As a non-technologist who works in technology, my entire career has been shaped by one fairly consistent goal: To bring technology to heel. I’ve never been a fan of using knowledge to wield power and to obfuscate. Years ago, I took time off and learned to code—not so I could code for a living, but to understand it enough to speak to the rest of the world about it.
Building tech products is complex. It’s so complex that you have to assemble a host of experts to get anything done. Here’s just a partial list :
- Business analyst
- Product manager
- UX/UI designer
- Software architect
- Front-end engineer
- Full-stack engineer
- Database analyst
- DevOps
That’s a lot of folks! In the course of my career, I’ve worked closely with hundreds of people across all of these roles, helping some of them (one hopes) get beyond skills acquisition and towards real, actual careers. This often means helping them understand where they fit inside an organization, and where they can add value beyond their skills—skills are just the beginning.
In a funny way, as I dive deeper and deeper into AI tools, I see a similar pattern. Today, everyone is trying to “teach” AI skills (forgive me for anthropomorphizing, otherwise I’ll end up having to talk about vectors all day). They want to teach it to write, code, make videos, do physics, and so forth.
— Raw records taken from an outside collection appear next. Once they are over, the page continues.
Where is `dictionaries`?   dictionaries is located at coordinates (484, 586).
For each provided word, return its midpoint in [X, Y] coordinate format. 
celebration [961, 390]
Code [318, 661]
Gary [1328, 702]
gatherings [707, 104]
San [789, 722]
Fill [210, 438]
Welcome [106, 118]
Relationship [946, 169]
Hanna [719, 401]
Every day it can do some new trick.
Post-tool thinking
The lingo around AI tells a lot of the story today: Agents, assistants, and bots, with names like Claude, or Rufus (nice one Amazon). We ask a question or request something. Our words turn into numbers, the system produces some text, and returns a result. We are the operators, and the bots are our cheerful servants.
But LLMs are not really a tool—they’re something else. They’re compressed, weird databases of much human knowledge. If we stereotype AI as a thing that enthusiastically runs tasks, we end up selling humans short. Yes, it can run a task, but it’s weird. It veers off sometimes. It clears its throat often. And yet, its often ambitious outputs leave us impressed or anxious or both. We’re just a few years out of a global pandemic. The cheery robot can be a bit much.
So what is it? When I look at the output produced in my conversations with ChatGPT, I often flash back to moments when I hired people. I think: There is exceptional raw talent here, but it needs shaping. It is not great yet. But it is a minor-league prospect like no other. Its potential is limitless. It’s got the right attitude and it’s got an incredible foundational capability. It’s just not sure how.
Collaboration vs. subordination
If we shatter the AI-as-a-tool stereotype, we also have to shatter our own role in human-AI relations. We are investing in a prodigy here. If we embrace that potential, less as a means to make our lives easier but more as a young apprentice that matures into something great, the more empowered we will feel.
If we make that subtle shift, we’re no longer forcing AI into how we think and work. Instead, we’re seeing how we can use this technology to go to places we never thought we could visit. In a sense, we’re collaborating—and by collaborating as well as encouraging a bit of risk-taking, we can go beyond what we even expect of ourselves.
A good flight teacher doesn’t just hand you the yoke on day one and let you fly. You’re given control bit by bit. A mentor guides your progress. In my long discussions with AI (I call them discussions), I’ve learned that it often gets ahead of itself and wants to do it all. So I try to mentor it. I give it pep talks.
A.I. Pacino
There’s a debate in the Aboard offices right now as to whether the movie Any Given Sunday is good (or great). I am convinced it is great. No one else is. There’s a famous scene in the film—it’s a football movie, and the team is behind at half-time. Enter a tired, grizzled Al Pacino as coach, delivering the now famous inch-by-inch speech.
AI likes a good pep talk. It does a better job if you give it encouragement, with advice mixed in: “Be as detailed as possible and don’t worry about focusing on this or that. And don’t hold back, write as if you’re one of the most thoughtful thinkers around.”
Any good mentor would do this. By shrouding tough advice in some kind and encouraging words, we’re not just trying to get better answers, we’re trying to see if we can go places that even the machine didn’t think we could go.
I’ve been teaching ChatGPT to create useful artifacts for building large software projects. Which means I’ve been doing a lot of mentoring—and that turns out to be one of the best ways to learn. Teach the bot and learn from the results. In the future, I’d like to write about how we as humans can grow as a result of these massive changes we’re confronted with. But first, we have to make peace with the machines and bring them to our side of the table.